● Task objective: Please transcribe exactly the lines from the first line of the records below through the line containing "You are a GUI", including both, and omit all pictures.

━━━ Source information

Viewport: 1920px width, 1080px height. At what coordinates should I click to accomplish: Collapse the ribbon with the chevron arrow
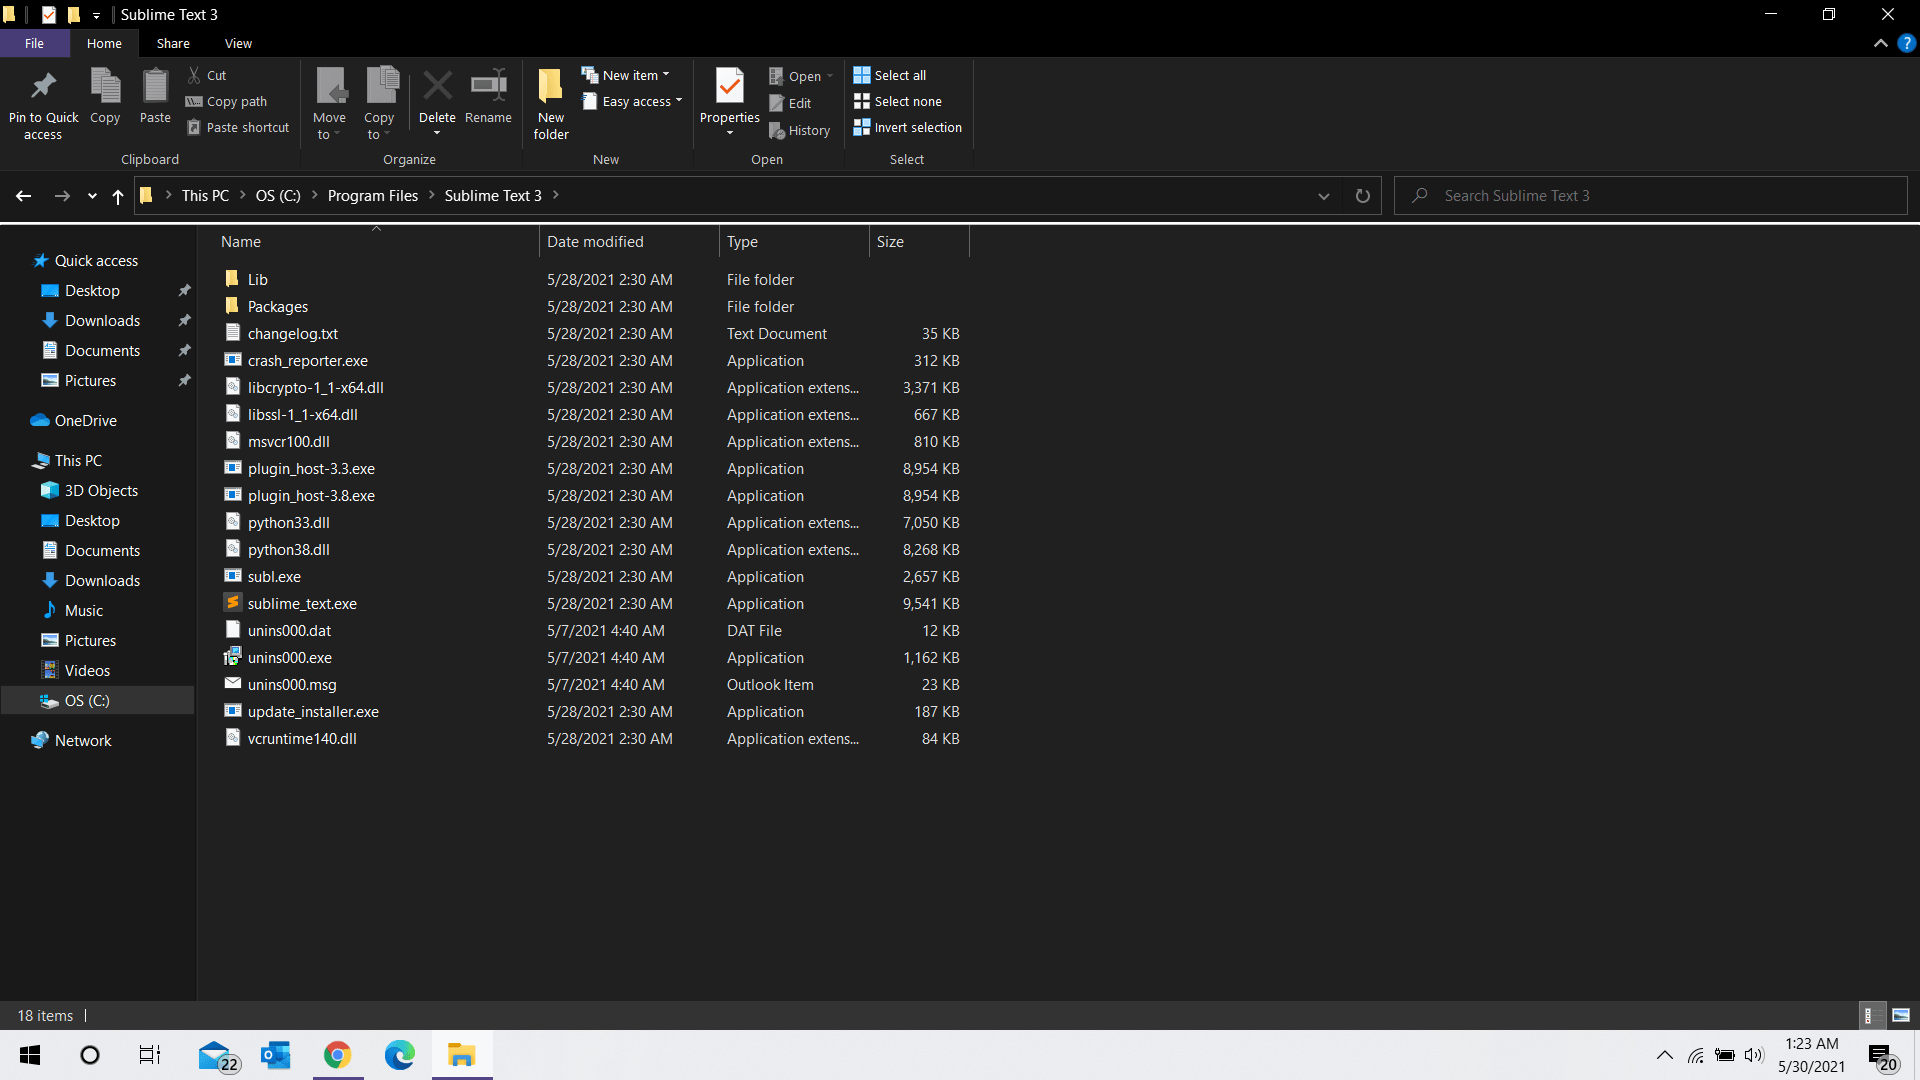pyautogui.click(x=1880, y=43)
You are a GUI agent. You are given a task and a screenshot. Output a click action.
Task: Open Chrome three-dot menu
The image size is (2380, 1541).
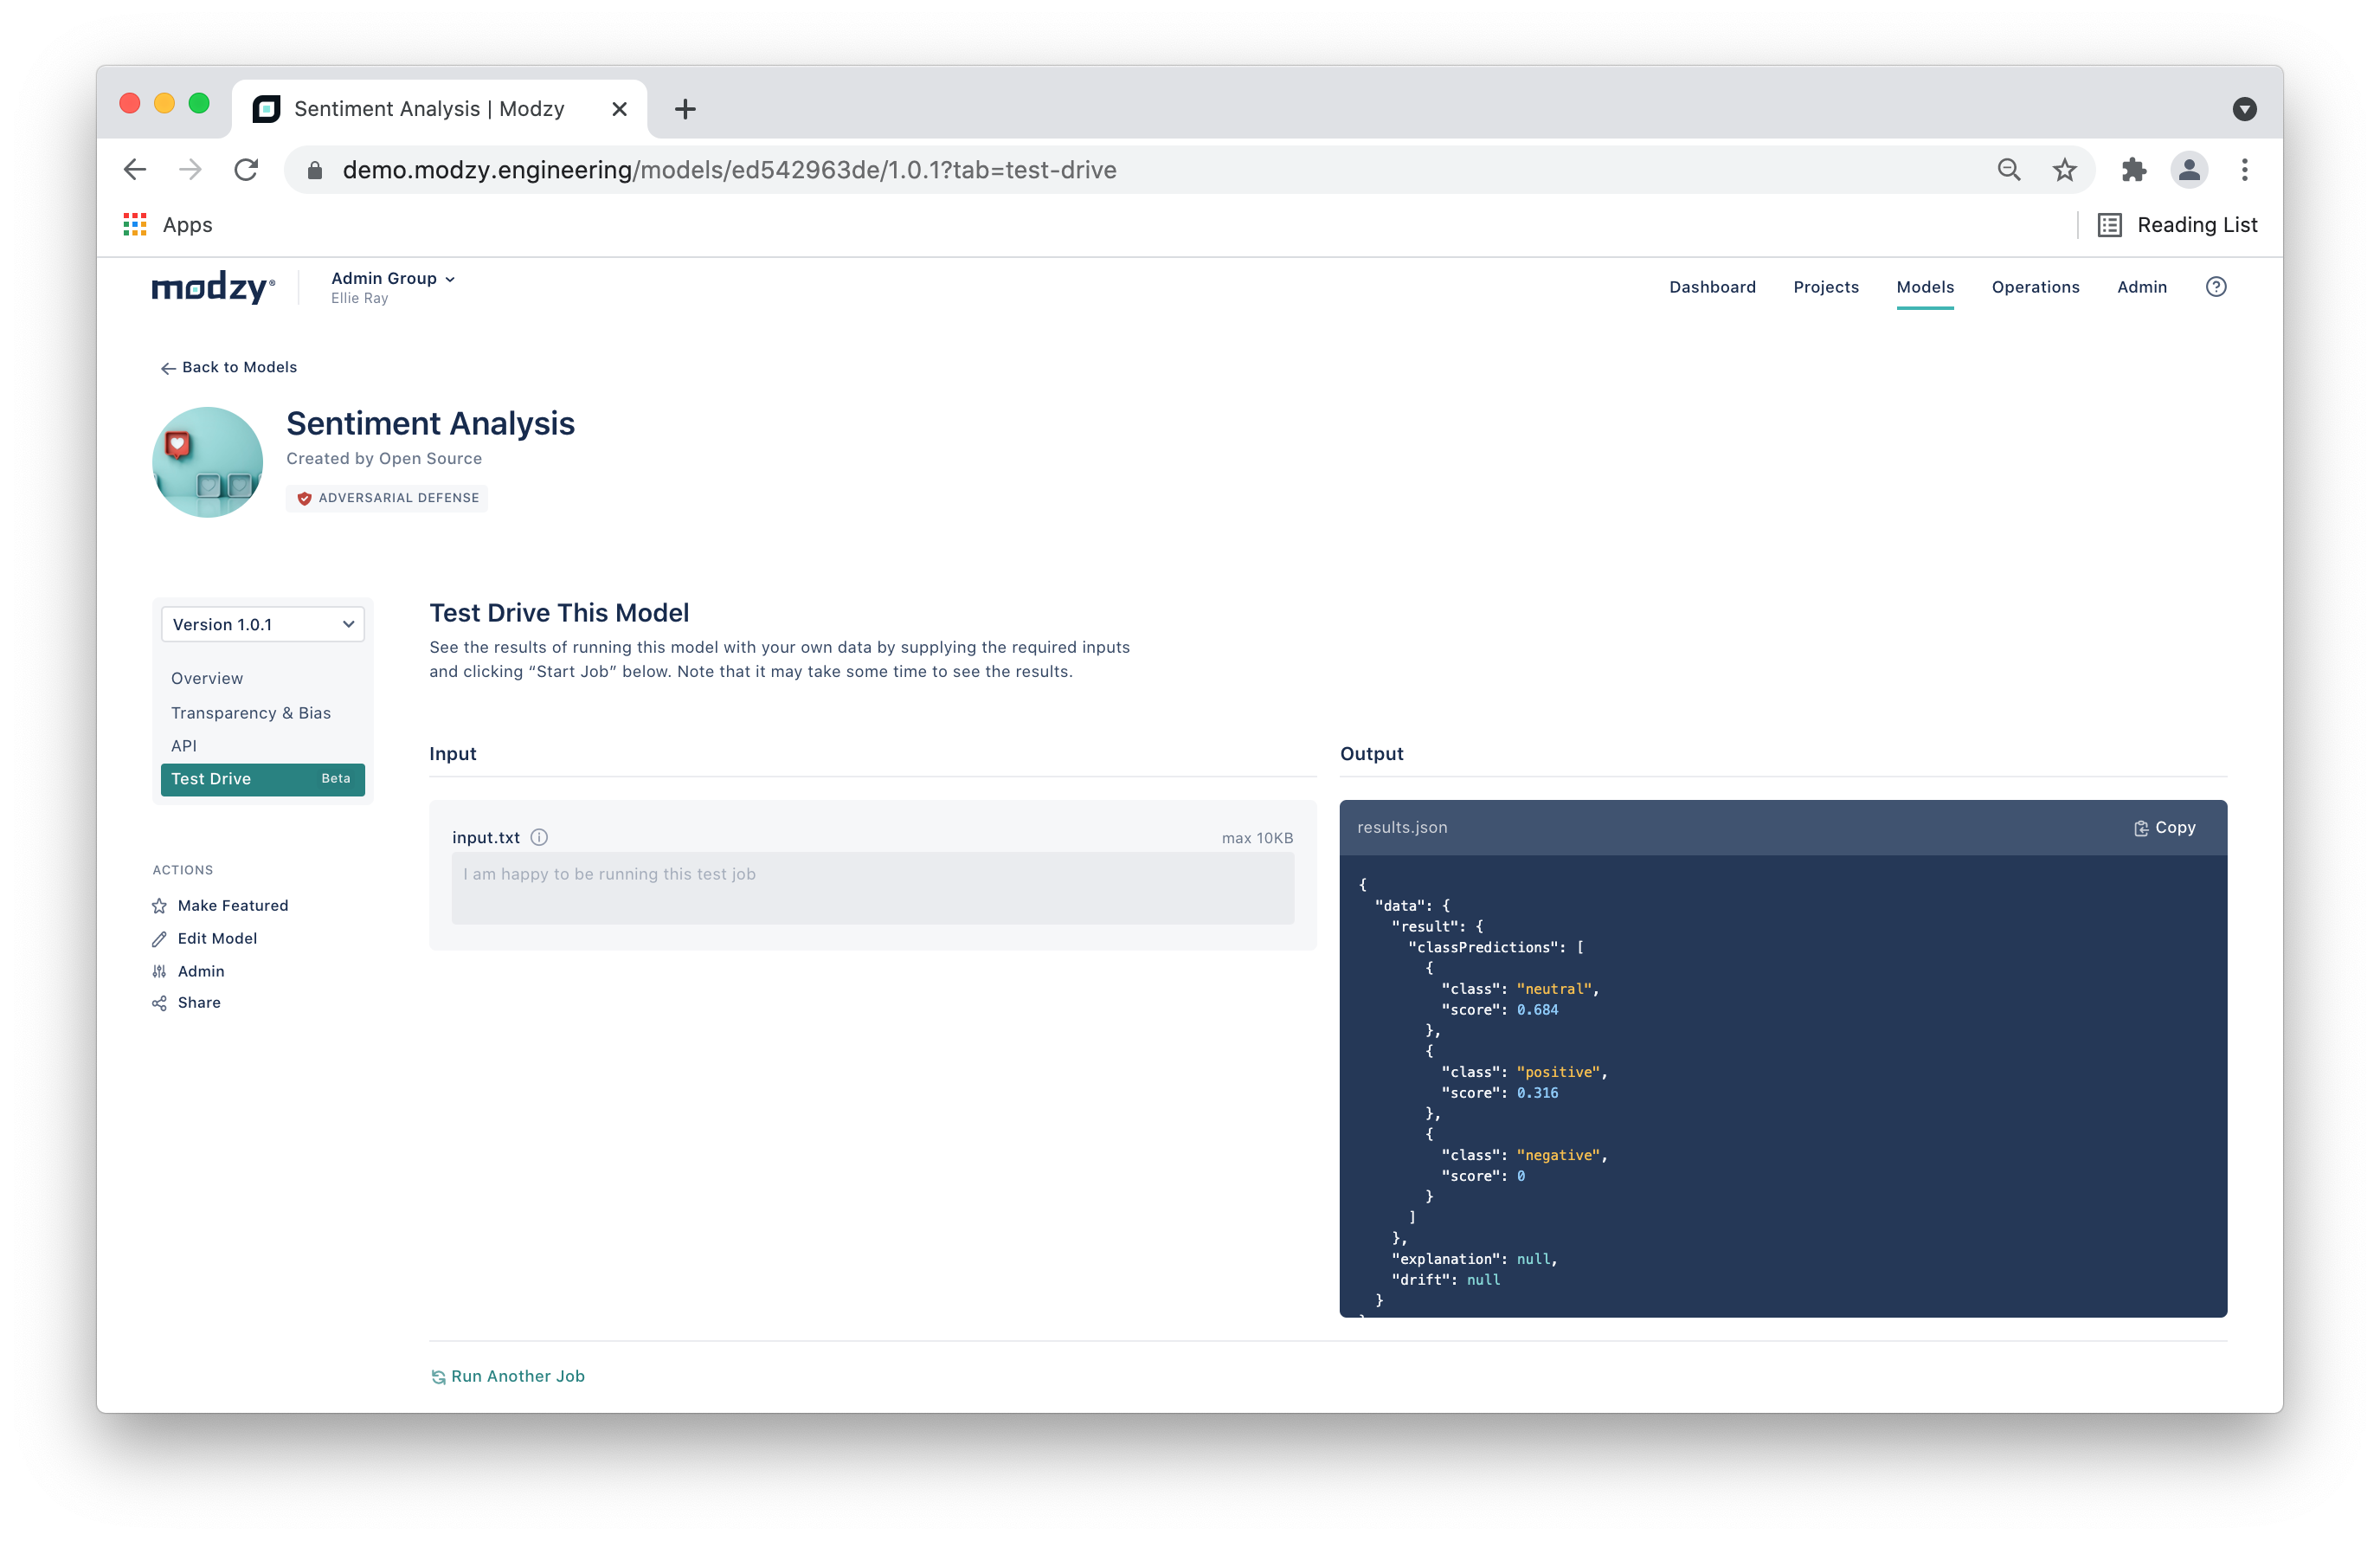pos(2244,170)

━━━━━━

● Exercise response:
Viewport: 1920px width, 1080px height. At what coordinates should I click to accomplish: Collapse the ribbon with the chevron arrow
pyautogui.click(x=1880, y=43)
You are a GUI agent. You are given a task and a screenshot. Output a click action.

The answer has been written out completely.